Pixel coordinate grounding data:
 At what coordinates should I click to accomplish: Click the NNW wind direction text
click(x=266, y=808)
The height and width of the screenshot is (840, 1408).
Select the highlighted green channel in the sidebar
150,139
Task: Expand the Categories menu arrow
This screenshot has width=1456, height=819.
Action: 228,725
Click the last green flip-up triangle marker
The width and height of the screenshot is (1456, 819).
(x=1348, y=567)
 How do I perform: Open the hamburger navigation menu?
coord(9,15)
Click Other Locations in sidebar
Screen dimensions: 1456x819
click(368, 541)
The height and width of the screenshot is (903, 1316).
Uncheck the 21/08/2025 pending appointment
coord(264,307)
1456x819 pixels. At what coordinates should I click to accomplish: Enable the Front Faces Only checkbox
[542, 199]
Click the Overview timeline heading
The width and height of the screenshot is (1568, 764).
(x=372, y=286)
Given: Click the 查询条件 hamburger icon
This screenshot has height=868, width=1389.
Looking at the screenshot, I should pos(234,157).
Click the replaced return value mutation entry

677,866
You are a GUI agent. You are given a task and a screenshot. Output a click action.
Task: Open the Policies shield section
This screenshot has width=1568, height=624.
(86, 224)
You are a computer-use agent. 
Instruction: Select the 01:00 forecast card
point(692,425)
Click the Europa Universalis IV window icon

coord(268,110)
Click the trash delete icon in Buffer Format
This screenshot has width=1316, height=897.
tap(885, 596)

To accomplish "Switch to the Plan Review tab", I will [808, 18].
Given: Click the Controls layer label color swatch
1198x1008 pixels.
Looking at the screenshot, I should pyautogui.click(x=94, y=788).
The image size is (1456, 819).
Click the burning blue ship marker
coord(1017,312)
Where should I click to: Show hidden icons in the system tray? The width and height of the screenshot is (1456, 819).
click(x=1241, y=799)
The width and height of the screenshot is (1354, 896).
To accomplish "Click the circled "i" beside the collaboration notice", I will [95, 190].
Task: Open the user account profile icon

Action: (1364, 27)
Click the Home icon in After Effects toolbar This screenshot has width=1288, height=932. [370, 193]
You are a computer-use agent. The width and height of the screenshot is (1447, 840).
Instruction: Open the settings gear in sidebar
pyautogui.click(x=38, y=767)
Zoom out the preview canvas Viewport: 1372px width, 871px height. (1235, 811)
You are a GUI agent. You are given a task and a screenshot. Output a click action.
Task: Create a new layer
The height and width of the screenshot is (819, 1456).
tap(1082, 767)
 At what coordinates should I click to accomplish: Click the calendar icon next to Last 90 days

About this task:
The expected response consists solely of the lines from the one with "This screenshot has height=868, width=1389." through the end of the records, repeated exactly.

Answer to this exercise:
This screenshot has height=868, width=1389.
Looking at the screenshot, I should pos(234,157).
Click the replaced return value mutation entry

677,866
You are a GUI agent. You are given a task and a screenshot. Output a click action.
Task: Open the Policies shield section
This screenshot has width=1568, height=624.
(86, 224)
You are a computer-use agent. 
Instruction: Select the 01:00 forecast card
point(692,425)
Click the Europa Universalis IV window icon

coord(268,110)
Click the trash delete icon in Buffer Format
This screenshot has width=1316, height=897.
tap(885, 596)

To accomplish "Switch to the Plan Review tab", I will [808, 18].
Given: Click the Controls layer label color swatch
1198x1008 pixels.
Looking at the screenshot, I should pyautogui.click(x=94, y=788).
The image size is (1456, 819).
Click the burning blue ship marker
coord(1017,312)
Where should I click to: Show hidden icons in the system tray? The width and height of the screenshot is (1456, 819).
click(x=1241, y=799)
The width and height of the screenshot is (1354, 896).
To accomplish "Click the circled "i" beside the collaboration notice", I will [95, 190].
Task: Open the user account profile icon

Action: (1364, 27)
Click the Home icon in After Effects toolbar This screenshot has width=1288, height=932. [370, 193]
You are a computer-use agent. The width and height of the screenshot is (1447, 840).
Instruction: Open the settings gear in sidebar
pyautogui.click(x=38, y=767)
Zoom out the preview canvas Viewport: 1372px width, 871px height. (1235, 811)
You are a GUI agent. You are given a task and a screenshot. Output a click action.
Task: Create a new layer
The height and width of the screenshot is (819, 1456).
tap(1082, 767)
 At what coordinates should I click to accomplish: Click the calendar icon next to Last 90 days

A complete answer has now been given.